— Task directions —
Copy these records verbatim, line for line.

*** Opening Input ***

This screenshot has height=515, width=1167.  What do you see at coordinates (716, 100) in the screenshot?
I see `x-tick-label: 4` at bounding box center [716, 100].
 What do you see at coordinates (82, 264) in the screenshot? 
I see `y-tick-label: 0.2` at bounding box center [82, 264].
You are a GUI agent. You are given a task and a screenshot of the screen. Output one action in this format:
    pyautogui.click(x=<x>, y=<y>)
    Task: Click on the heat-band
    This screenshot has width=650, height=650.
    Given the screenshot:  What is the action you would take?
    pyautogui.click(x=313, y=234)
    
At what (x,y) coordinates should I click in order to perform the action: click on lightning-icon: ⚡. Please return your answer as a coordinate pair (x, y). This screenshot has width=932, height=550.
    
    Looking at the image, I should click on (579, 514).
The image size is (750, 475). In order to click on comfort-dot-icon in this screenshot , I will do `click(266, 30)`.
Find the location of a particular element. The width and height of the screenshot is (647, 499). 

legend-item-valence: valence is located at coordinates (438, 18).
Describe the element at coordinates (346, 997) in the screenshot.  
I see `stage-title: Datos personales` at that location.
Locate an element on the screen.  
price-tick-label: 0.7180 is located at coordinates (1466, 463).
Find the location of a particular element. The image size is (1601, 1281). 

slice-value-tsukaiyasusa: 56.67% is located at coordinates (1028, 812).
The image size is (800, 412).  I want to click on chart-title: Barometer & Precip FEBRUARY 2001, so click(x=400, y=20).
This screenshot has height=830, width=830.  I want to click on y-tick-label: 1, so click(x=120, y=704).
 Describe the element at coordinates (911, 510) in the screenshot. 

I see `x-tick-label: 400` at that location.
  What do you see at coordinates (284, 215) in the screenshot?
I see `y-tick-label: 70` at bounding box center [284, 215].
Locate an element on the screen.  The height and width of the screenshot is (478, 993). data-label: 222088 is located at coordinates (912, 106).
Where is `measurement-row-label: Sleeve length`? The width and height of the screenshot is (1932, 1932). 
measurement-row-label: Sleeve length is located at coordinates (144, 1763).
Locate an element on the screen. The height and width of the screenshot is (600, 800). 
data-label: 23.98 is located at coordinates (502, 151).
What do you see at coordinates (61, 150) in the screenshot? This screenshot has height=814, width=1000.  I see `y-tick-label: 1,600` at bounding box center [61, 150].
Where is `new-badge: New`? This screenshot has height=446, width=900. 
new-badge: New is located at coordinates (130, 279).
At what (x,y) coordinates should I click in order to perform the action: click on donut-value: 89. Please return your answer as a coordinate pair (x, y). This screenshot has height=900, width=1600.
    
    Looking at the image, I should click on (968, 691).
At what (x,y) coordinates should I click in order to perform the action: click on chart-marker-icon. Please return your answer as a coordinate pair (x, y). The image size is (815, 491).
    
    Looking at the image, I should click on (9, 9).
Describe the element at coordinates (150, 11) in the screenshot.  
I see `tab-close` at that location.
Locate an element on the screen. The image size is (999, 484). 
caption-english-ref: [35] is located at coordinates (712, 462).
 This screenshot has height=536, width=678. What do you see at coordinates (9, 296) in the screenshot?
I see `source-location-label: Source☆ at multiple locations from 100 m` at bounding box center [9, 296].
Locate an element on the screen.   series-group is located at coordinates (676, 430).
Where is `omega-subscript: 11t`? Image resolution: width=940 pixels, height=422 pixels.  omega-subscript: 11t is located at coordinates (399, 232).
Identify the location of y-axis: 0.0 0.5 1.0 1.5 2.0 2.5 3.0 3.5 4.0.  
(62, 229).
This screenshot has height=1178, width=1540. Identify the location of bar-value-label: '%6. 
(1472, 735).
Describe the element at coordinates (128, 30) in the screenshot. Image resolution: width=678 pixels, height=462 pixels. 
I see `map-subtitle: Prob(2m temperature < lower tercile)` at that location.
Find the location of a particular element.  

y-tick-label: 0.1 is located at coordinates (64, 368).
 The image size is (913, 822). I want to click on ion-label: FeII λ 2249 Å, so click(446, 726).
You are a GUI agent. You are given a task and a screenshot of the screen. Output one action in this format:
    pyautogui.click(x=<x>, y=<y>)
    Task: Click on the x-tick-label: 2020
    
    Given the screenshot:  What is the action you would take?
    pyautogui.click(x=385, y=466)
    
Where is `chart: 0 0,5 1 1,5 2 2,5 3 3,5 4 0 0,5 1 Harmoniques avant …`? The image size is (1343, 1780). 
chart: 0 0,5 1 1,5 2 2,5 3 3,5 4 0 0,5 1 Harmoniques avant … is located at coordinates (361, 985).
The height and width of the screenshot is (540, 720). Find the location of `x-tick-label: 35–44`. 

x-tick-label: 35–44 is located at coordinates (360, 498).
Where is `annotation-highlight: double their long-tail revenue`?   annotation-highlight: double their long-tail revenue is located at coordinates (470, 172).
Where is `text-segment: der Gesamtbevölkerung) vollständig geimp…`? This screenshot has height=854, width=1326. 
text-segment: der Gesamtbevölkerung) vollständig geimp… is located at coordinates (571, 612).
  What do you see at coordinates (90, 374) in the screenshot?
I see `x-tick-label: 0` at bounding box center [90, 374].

*** Closing Input ***

— Finished task —
This screenshot has height=515, width=1167.  What do you see at coordinates (716, 100) in the screenshot?
I see `x-tick-label: 4` at bounding box center [716, 100].
 What do you see at coordinates (82, 264) in the screenshot? 
I see `y-tick-label: 0.2` at bounding box center [82, 264].
You are a GUI agent. You are given a task and a screenshot of the screen. Output one action in this format:
    pyautogui.click(x=<x>, y=<y>)
    Task: Click on the heat-band
    This screenshot has width=650, height=650.
    Given the screenshot:  What is the action you would take?
    pyautogui.click(x=313, y=234)
    
At what (x,y) coordinates should I click in order to perform the action: click on lightning-icon: ⚡. Please return your answer as a coordinate pair (x, y). This screenshot has width=932, height=550.
    
    Looking at the image, I should click on (579, 514).
The image size is (750, 475). In order to click on comfort-dot-icon in this screenshot , I will do `click(266, 30)`.
Find the location of a particular element. The width and height of the screenshot is (647, 499). 

legend-item-valence: valence is located at coordinates (438, 18).
Describe the element at coordinates (346, 997) in the screenshot.  
I see `stage-title: Datos personales` at that location.
Locate an element on the screen.  
price-tick-label: 0.7180 is located at coordinates (1466, 463).
Find the location of a particular element. The image size is (1601, 1281). 

slice-value-tsukaiyasusa: 56.67% is located at coordinates (1028, 812).
The image size is (800, 412).  I want to click on chart-title: Barometer & Precip FEBRUARY 2001, so click(x=400, y=20).
This screenshot has height=830, width=830.  I want to click on y-tick-label: 1, so click(x=120, y=704).
 Describe the element at coordinates (911, 510) in the screenshot. 

I see `x-tick-label: 400` at that location.
  What do you see at coordinates (284, 215) in the screenshot?
I see `y-tick-label: 70` at bounding box center [284, 215].
Locate an element on the screen.  The height and width of the screenshot is (478, 993). data-label: 222088 is located at coordinates (912, 106).
Where is `measurement-row-label: Sleeve length`? The width and height of the screenshot is (1932, 1932). 
measurement-row-label: Sleeve length is located at coordinates (144, 1763).
Locate an element on the screen. The height and width of the screenshot is (600, 800). 
data-label: 23.98 is located at coordinates (502, 151).
What do you see at coordinates (61, 150) in the screenshot? This screenshot has height=814, width=1000.  I see `y-tick-label: 1,600` at bounding box center [61, 150].
Where is `new-badge: New`? This screenshot has height=446, width=900. 
new-badge: New is located at coordinates (130, 279).
At what (x,y) coordinates should I click in order to perform the action: click on donut-value: 89. Please return your answer as a coordinate pair (x, y). This screenshot has height=900, width=1600.
    
    Looking at the image, I should click on (968, 691).
At what (x,y) coordinates should I click in order to perform the action: click on chart-marker-icon. Please return your answer as a coordinate pair (x, y). The image size is (815, 491).
    
    Looking at the image, I should click on (9, 9).
Describe the element at coordinates (150, 11) in the screenshot.  
I see `tab-close` at that location.
Locate an element on the screen. The image size is (999, 484). 
caption-english-ref: [35] is located at coordinates (712, 462).
 This screenshot has height=536, width=678. What do you see at coordinates (9, 296) in the screenshot?
I see `source-location-label: Source☆ at multiple locations from 100 m` at bounding box center [9, 296].
Locate an element on the screen.   series-group is located at coordinates (676, 430).
Where is `omega-subscript: 11t`? Image resolution: width=940 pixels, height=422 pixels.  omega-subscript: 11t is located at coordinates (399, 232).
Identify the location of y-axis: 0.0 0.5 1.0 1.5 2.0 2.5 3.0 3.5 4.0.  
(62, 229).
This screenshot has height=1178, width=1540. Identify the location of bar-value-label: '%6. 
(1472, 735).
Describe the element at coordinates (128, 30) in the screenshot. Image resolution: width=678 pixels, height=462 pixels. 
I see `map-subtitle: Prob(2m temperature < lower tercile)` at that location.
Find the location of a particular element.  

y-tick-label: 0.1 is located at coordinates (64, 368).
 The image size is (913, 822). I want to click on ion-label: FeII λ 2249 Å, so click(446, 726).
You are a GUI agent. You are given a task and a screenshot of the screen. Output one action in this format:
    pyautogui.click(x=<x>, y=<y>)
    Task: Click on the x-tick-label: 2020
    
    Given the screenshot:  What is the action you would take?
    pyautogui.click(x=385, y=466)
    
Where is `chart: 0 0,5 1 1,5 2 2,5 3 3,5 4 0 0,5 1 Harmoniques avant …`? The image size is (1343, 1780). 
chart: 0 0,5 1 1,5 2 2,5 3 3,5 4 0 0,5 1 Harmoniques avant … is located at coordinates (361, 985).
The height and width of the screenshot is (540, 720). Find the location of `x-tick-label: 35–44`. 

x-tick-label: 35–44 is located at coordinates (360, 498).
Where is `annotation-highlight: double their long-tail revenue`?   annotation-highlight: double their long-tail revenue is located at coordinates (470, 172).
Where is `text-segment: der Gesamtbevölkerung) vollständig geimp…`? This screenshot has height=854, width=1326. 
text-segment: der Gesamtbevölkerung) vollständig geimp… is located at coordinates (571, 612).
  What do you see at coordinates (90, 374) in the screenshot?
I see `x-tick-label: 0` at bounding box center [90, 374].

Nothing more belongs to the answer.